● Given problem:
Copy the lines between the one holding "Where should I" and the one holding "pos(137,635)", inclusive, character for character.

● Information shown:
** START **

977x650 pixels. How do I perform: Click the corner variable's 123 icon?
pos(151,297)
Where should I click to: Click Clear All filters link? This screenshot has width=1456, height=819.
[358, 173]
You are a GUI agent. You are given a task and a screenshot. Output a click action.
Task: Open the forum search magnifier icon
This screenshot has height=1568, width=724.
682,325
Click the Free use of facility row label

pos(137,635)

** END **
** START **

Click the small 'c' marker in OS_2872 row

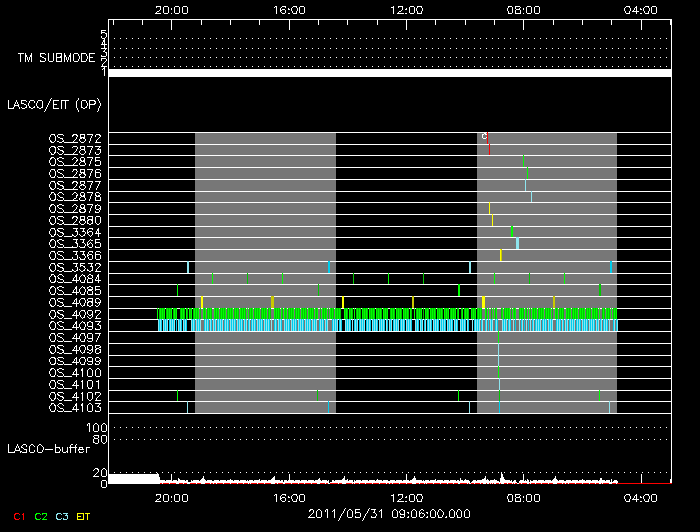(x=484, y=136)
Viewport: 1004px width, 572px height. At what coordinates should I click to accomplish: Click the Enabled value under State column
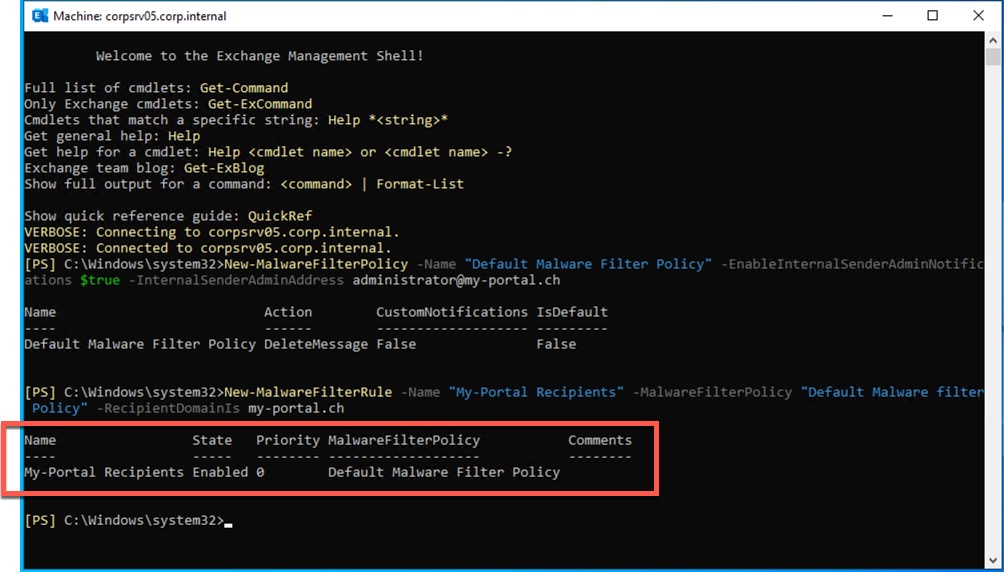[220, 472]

** END **
** START **

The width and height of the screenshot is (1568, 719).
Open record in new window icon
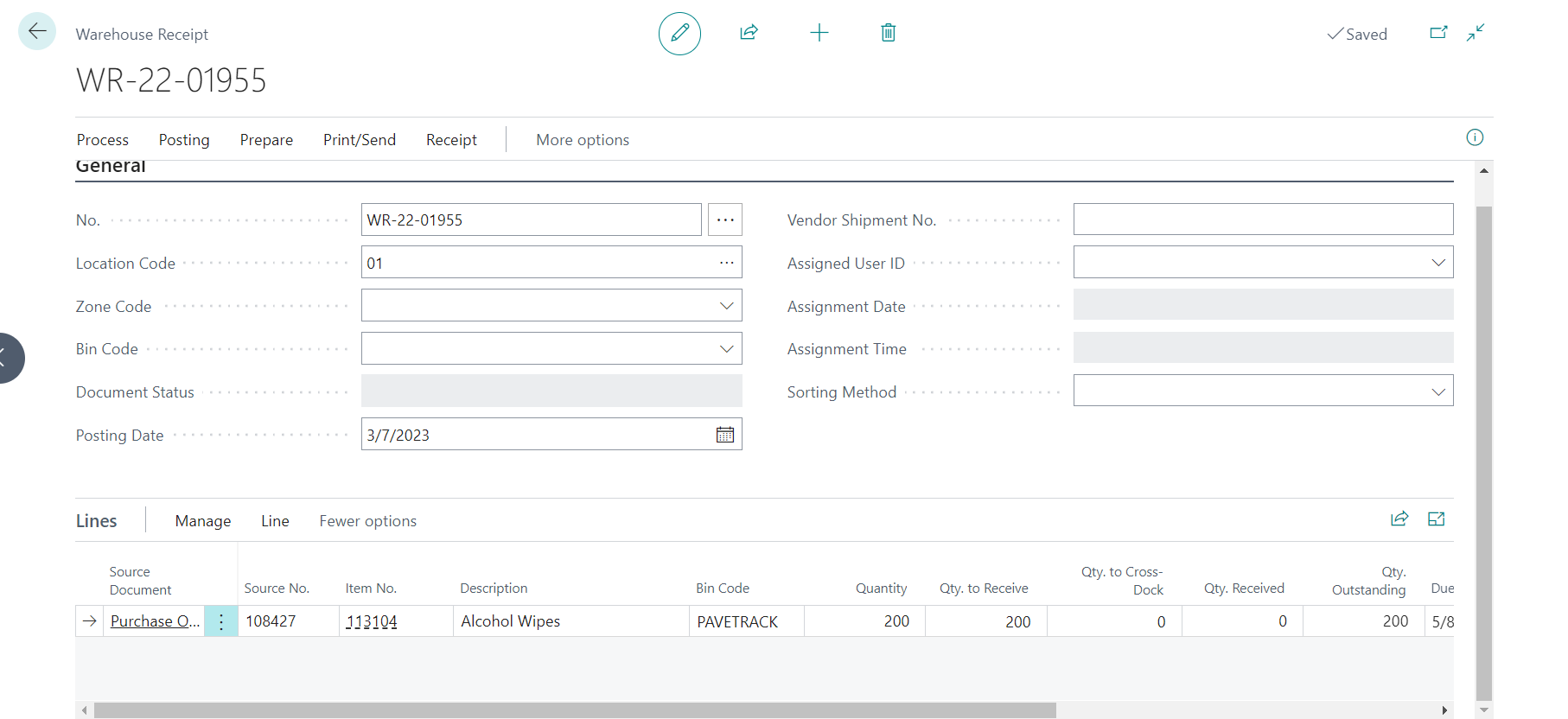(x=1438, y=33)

** END **

● Answer to the exercise:
Where should I click to: Click Clear All filters link? This screenshot has width=1456, height=819.
[358, 173]
You are a GUI agent. You are given a task and a screenshot. Output a click action.
Task: Open the forum search magnifier icon
This screenshot has height=1568, width=724.
682,325
Click the Free use of facility row label

pos(137,635)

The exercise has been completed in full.